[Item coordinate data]
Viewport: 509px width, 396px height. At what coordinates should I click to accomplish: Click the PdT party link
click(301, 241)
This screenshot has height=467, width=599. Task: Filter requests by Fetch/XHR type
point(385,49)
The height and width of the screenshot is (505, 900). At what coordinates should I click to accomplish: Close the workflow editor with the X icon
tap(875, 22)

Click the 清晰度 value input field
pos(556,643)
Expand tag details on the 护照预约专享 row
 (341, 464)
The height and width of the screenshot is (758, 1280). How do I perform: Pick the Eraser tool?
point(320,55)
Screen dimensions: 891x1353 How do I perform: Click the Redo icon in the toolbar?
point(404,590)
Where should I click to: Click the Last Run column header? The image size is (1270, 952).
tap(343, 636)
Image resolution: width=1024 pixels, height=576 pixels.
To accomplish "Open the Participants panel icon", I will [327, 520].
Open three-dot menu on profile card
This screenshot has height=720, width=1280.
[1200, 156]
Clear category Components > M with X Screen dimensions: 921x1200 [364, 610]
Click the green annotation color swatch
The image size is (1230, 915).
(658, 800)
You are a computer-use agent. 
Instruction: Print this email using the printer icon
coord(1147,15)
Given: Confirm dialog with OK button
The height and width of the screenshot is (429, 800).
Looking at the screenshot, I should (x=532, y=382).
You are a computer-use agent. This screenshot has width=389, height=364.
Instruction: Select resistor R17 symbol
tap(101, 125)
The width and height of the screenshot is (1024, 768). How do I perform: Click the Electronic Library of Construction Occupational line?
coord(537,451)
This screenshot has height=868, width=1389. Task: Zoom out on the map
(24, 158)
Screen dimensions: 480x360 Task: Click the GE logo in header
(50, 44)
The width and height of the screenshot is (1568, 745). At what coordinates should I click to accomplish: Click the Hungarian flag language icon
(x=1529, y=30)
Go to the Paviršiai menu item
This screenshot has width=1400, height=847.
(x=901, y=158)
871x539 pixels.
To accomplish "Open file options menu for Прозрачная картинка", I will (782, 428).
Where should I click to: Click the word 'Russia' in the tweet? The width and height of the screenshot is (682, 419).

_Work to be completed:_ Copy the listing verbatim, beginning at the line containing "The width and height of the screenshot is (1568, 745)." and continuing through the end of the listing.

_The result:_
The width and height of the screenshot is (1568, 745). At what coordinates should I click to accomplish: Click the Hungarian flag language icon
(x=1529, y=30)
Go to the Paviršiai menu item
This screenshot has width=1400, height=847.
(x=901, y=158)
871x539 pixels.
To accomplish "Open file options menu for Прозрачная картинка", I will (782, 428).
Where should I click to: Click the word 'Russia' in the tweet? The width and height of the screenshot is (682, 419).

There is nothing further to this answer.